Auch wenn nach dem heutigen, aufreibenden Tag wieder japanisch-französische Technik bei den Autos an der Spitze zu finden ist, dominiert deutsch-österreichische Technik auf den besten Plätzen der Dakar. Bei den Motorrädern ist es die österreichische Marke KTM, bei den Trucks MAN (gebaut in Deutschland und Österreich) und bei den Pkw leider nicht mehr Volkswagen - dafür profitierte heute ein anderes Konsortium von dem VW-Rückschlag: X-Raid BMW - mit Sitz in Hessen, aufgebaut auf einer deutschen Marke mit Technik der österreichischen Magna-Steyr.
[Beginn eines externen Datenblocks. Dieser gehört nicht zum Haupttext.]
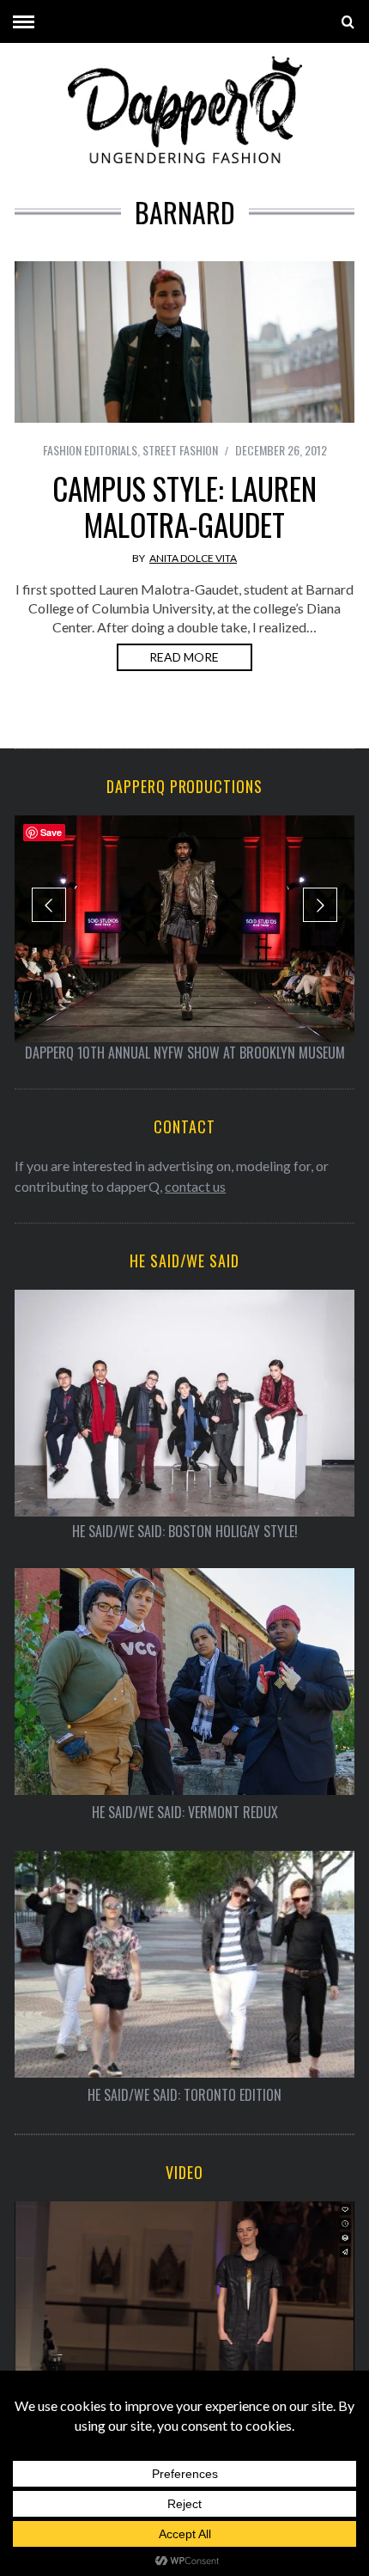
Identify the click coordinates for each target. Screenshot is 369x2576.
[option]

Auch wenn Giniel Chicherit nach einem Unfall ausfiel und Jutta Kleinschmidt anfangs vom Pech verfolgt wurde, ist X-Raid weiter gut im Rennen. Nasser Al Attiyah fuhr heute als schnellster BMW auf Platz 6 in der Tageswertung - und liegt damit nun auf Platz 3 der Gesamtwertung, ein potentieller Podiumsplatz.

"Es war ein besonders verrückter Tag" berichtet der Qatari am Abend. "Die Strecke war sehr schwierig und ich versuchte daher, etwas Tempo rauszunehmen. Wir sind jetzt auf Platz 3 - ein weiterer guter Tag und wir könnten sogar noch führen" schmunzelt Al Attiyah. "Aber ich muss verdammt auf Jean-Louis Schlesser aufpassen - er ist nur wenige Minuten hinter uns. Für Giniel de Villiers und Volkswagen tut es mir leid, aber das ist die Dakar, alles ist noch offen".

Auch für Jutta Kleinschmidt lief es heute wieder gut, am Ende reichte es für Platz 8 in der Tageswertung, wodurch sie auf Platz 15 in der Gesamtwertung aufrückt. "Endlich mal keine Probleme" freut sich die Deutsche, "einen grossen Dank an mein Team und auch an Tina (Thörner), die bisher erstklassig navigiert hat." Obwohl Kleinschmidt ein "alter Dakar-Hase" ist und die Strecken kennt, hatte sie heute zudem ein besonderes Erlebnis: Wir sind - mal wieder - am berühmten "Elefantenfelsen" vorbeigekommen - aber zum ersten mal habe ich mal seine Form erkannt. Da ist uns früher immer entgangen".

Mit Höhen und Tiefen läuft es derzeit bei den X-Raid Privatiers Jose-Luis Monterde und Paulo Nobre, beide unterwegs in einem X5CC. Monterde, zwischendurch schon auf Platz 10 in der Gesamtwertung, beendete die Etappe heute als 30. und liegt somit auf Platz 18 in der Gesamtwertung. Kollege "Grünbart" Nobre kam heute an 15. Position über die Ziellinie und kämpfte sich nach seinem missglückten Auftakt weiter auf Platz 41 in der Gesamtwertung vor.